Ma il record assoluto spetta al super-tifone “Louise” che nel 1964 riuscì a prendere forma attorno i 7.3° di latitudine nord. Ora il mostro comincia a fare molta paura, rappresentando una gravissima minaccia per le isole centrali delle Filippine che fra domani e sabato rischiano di essere travolte da venti molto forti a cui faranno seguito delle precipitazioni di carattere torrenziale. “Haiyan”, entro la serata di domani, con tutto il suo immenso carico di piogge torrenziali e di venti molto forti, dovrebbe impattare sulle Filippine centrali, allo status di tifone di 3^ categoria, scaricando su queste precipitazioni di carattere torrenziale che potranno determinare “Flash floods”, grossi smottamenti e colate di fango su diverse isole dell’arcipelago asiatico. Percorrendo questo tipo di traiettoria “Haiyan”, con molta probabilità, diventerà il tifone più potente e distruttivo che colpirà le Filippine in questo 2013. Il tifone, nella serata fra domani e sabato, effettuerà un primo “landfall” sulle isole filippine centrali di Samar e Leyte, dove si teme soprattutto per l’arrivo di precipitazioni davvero violente.

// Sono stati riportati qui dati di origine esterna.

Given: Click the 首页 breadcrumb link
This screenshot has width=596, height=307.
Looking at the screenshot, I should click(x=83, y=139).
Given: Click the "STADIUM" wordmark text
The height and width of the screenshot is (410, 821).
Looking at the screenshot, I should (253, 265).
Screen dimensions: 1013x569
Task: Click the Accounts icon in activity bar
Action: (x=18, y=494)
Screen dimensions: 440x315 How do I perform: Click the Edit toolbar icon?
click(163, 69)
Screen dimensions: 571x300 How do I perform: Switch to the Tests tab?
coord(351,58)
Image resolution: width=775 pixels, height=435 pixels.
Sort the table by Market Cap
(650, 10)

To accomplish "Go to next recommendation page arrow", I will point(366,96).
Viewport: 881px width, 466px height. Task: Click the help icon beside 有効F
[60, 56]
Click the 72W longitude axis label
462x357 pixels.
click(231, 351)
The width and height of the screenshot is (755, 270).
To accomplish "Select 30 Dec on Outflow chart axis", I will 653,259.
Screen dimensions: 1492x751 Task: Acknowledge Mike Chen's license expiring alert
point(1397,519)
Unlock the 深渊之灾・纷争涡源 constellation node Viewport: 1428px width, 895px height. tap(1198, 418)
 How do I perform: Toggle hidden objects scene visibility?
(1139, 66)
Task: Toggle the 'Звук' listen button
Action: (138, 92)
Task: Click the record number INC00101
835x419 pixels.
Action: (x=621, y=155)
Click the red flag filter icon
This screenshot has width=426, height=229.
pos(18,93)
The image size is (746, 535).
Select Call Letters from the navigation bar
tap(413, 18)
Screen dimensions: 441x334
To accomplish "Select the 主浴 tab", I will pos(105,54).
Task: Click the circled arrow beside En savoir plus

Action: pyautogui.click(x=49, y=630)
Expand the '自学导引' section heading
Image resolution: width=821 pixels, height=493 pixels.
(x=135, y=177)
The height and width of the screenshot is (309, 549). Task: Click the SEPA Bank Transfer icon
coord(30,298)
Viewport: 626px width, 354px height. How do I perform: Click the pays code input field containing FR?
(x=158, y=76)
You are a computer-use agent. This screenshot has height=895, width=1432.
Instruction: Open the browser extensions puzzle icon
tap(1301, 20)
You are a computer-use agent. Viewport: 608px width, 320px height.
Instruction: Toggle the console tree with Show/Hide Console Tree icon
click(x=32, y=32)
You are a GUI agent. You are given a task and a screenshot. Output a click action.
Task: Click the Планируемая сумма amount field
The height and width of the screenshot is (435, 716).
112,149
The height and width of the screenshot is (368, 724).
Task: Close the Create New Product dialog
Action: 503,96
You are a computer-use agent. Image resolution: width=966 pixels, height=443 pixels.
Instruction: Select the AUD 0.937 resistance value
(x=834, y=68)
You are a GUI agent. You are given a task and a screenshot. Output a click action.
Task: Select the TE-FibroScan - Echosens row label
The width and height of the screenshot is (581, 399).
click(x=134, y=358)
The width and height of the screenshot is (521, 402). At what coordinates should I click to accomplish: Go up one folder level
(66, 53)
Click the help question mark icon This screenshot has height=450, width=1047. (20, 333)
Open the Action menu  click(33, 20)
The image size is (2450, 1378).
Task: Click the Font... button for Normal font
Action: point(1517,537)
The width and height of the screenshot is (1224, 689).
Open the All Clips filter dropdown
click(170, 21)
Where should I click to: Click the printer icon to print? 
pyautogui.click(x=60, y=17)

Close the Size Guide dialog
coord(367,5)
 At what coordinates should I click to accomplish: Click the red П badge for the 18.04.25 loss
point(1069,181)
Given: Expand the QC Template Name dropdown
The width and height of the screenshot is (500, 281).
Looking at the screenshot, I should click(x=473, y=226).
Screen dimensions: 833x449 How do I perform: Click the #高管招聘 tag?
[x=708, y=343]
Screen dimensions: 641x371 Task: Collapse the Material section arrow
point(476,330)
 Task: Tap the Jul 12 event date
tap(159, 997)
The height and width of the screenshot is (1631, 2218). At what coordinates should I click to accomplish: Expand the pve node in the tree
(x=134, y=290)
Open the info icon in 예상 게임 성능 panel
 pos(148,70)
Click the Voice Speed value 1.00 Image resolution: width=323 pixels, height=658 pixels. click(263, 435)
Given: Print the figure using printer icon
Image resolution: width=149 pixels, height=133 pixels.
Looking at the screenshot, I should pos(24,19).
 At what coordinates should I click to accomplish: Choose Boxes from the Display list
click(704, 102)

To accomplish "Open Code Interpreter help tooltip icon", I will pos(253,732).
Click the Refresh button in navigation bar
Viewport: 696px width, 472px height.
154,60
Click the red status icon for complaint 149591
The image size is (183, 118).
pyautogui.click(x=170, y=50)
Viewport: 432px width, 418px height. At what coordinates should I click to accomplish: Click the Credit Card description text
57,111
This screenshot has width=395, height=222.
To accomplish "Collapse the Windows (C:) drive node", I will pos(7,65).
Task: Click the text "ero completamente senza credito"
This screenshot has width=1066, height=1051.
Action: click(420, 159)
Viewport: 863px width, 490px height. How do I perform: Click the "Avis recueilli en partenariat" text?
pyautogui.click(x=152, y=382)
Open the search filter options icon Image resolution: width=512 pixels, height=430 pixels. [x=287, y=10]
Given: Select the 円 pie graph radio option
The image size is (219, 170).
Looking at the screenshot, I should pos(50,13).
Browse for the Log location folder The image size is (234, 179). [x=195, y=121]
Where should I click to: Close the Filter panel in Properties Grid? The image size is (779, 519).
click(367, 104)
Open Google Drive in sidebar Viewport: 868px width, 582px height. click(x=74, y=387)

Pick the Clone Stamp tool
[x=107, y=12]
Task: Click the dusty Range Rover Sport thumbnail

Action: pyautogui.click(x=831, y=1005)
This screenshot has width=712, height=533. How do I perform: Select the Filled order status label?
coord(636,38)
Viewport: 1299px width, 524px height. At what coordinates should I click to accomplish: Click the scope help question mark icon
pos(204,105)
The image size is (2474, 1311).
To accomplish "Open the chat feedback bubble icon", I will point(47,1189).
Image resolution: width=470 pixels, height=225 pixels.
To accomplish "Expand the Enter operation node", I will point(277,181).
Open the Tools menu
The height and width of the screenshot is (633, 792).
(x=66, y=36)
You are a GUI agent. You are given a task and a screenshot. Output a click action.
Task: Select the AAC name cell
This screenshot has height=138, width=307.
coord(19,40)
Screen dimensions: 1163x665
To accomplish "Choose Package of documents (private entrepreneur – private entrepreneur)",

L’unico freno alla forza di “Haiyan” potrebbe essere rappresentato da un ciclo di sostituzione dell’occhio centrale, poco prima del suo impatto sulle isole delle Filippine centrali, che sarà in grado di indebolire, in modo anche notevole, il tifone alla 3^ categoria Saffir-Simpson. Nonostante l’indebolimento la tempesta rischia, purtroppo, di causare gravi danni , con imponenti inondazioni, su quasi tutte le isole delle Filippine centrali. Ed in modo particolare su quelle di Samar e Leyte, che faranno i conti con il passaggio del nucleo centrale di “Haiyan”, dove si annideranno le precipitazioni più violente e caratterizzate da elevatissimi indici di rain/rate. In risposta all’imminente minaccia il governo filippino ha mobilitato gli organi della protezione civile e l’esercito per procedere con le prime evacuazioni di massa lungo le aree costiere orientali di questi arcipelaghi.